Compelling as his argument may be, Luttwak is incorrect about the "natural" consequences of contemporary warfare. The battlefield by itself does not necessarily lead to durable peace except in unusual circumstances: when the victor wins overwhelmingly and then rigorously assimilates the loser, who gets little support from any quarter; when the victor is atypically magnanimous in co-opting or sharing with the loser; or when the weaker side has the rare foresight to sue pre-emptively for a deal. These are not common conditions in the modern era. Losers and victims are less isolated and have more friends, enabling their causes to be sustained and reopened. Internal wars have qualities that tend toward stalemate, not peace: Chechen and Dagestani warlords began battling Russians in the 1830s; Sudan has been at war for most of the past 45 years; Kashmir and Sri Lanka fester more or less on their own with rare bursts of external "meddling"; Angola's factions notoriously reject or scuttle peace initiatives.
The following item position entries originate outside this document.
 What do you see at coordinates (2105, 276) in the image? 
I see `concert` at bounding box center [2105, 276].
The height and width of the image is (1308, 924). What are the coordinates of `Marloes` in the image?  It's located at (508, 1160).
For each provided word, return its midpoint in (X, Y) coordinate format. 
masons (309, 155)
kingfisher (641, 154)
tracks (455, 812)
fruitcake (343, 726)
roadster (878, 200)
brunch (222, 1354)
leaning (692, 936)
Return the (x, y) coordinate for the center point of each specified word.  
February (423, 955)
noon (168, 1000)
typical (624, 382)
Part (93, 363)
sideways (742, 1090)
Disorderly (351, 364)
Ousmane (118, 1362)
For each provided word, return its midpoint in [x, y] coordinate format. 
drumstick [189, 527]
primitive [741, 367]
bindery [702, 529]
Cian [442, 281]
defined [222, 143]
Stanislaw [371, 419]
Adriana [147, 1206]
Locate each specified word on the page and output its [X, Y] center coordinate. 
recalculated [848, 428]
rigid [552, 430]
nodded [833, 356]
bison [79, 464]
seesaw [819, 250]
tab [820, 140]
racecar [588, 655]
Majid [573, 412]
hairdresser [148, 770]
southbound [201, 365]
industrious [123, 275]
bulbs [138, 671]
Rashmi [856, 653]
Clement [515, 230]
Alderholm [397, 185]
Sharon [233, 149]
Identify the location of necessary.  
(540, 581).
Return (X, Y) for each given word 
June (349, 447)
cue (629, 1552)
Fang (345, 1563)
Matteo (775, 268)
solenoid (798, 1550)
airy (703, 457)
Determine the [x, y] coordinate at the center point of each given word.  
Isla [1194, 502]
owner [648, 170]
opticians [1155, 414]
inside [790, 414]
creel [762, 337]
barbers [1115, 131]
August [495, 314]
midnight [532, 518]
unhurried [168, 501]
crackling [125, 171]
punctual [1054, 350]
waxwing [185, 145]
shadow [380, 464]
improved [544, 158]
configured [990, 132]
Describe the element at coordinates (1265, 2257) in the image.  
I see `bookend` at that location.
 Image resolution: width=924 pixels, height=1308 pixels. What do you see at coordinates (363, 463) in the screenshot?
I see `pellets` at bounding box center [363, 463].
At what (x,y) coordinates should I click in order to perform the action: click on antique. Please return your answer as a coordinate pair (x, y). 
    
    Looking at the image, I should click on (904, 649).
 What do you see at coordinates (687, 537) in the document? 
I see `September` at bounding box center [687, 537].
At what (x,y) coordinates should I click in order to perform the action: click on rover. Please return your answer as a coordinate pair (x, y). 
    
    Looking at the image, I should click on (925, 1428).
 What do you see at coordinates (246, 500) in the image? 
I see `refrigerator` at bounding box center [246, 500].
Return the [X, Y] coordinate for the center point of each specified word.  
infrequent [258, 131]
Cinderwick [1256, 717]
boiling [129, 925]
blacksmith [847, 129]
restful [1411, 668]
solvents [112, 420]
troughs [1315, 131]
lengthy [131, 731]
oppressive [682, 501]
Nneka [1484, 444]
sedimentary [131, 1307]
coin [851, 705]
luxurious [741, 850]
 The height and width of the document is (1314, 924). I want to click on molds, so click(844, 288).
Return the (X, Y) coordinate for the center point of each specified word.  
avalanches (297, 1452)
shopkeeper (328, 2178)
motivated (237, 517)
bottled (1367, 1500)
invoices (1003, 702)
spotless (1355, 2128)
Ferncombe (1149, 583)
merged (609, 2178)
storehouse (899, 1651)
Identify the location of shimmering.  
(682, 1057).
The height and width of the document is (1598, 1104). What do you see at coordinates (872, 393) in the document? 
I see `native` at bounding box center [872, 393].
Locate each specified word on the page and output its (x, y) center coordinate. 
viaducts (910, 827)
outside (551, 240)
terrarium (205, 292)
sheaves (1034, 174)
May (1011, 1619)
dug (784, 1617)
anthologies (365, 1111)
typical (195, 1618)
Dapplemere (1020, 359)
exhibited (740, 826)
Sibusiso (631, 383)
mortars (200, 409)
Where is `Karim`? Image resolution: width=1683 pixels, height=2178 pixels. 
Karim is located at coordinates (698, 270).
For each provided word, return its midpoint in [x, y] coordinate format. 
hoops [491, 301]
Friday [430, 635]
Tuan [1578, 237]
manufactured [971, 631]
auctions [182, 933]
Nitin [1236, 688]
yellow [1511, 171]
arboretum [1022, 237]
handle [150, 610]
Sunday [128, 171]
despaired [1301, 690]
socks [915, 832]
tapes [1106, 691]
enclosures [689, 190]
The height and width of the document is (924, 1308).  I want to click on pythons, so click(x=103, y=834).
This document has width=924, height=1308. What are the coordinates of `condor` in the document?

The stubborn reality is that war in such places serves the interests (however defined) of those elites who choose to fight them.

Rather than a fight to the finish -- which would come at horrendous cost to civilians and would threaten a range of American interests -- regional crises need competent intervention (and not just of the military sort) appropriate to local conditions. A foreign policy of prudent activism will best advance America's global interests in an age of uncertain norms, messy transitions, and expanding challenges to political order. The United States will need strong political, economic, and military tools to address this agenda. And it will need all the partners and allies it can mobilize to build ad hoc coalitions of the willing, to make U.N. peace operations effective (where that is the appropriate approach), and to mount imaginative, purposeful diplomatic initiatives of the kind that have served well in the past.

Competent foreign intervention has been effective at times -- in Southeast Asia, the Middle East, Northern Ireland, Central America, certain parts of the former Soviet Union, and various regions in Africa, for example. But Luttwak is right to go after egregious cases of inept meddling. There is no excusing the U.N. Security Council's tolerance of Serb outrages in Bosnia, which discredited and demoralized U.N. peacekeepers trying to carry out mandates designed and approved in Washington and other key capitals. Nothing can explain away the human consequences of the West's appalling refusal to act in Rwanda or its decision to establish refugee camps in eastern Congo under the effective domination of genocidal butchers. But these are not examples of "interventionism" -- they are examples of incompetence.

Chester A. Crocker is Chairman of the Board of Directors of the U.S. Institute of Peace and James R. Schlesinger Professor of Strategic Studies at Georgetown University.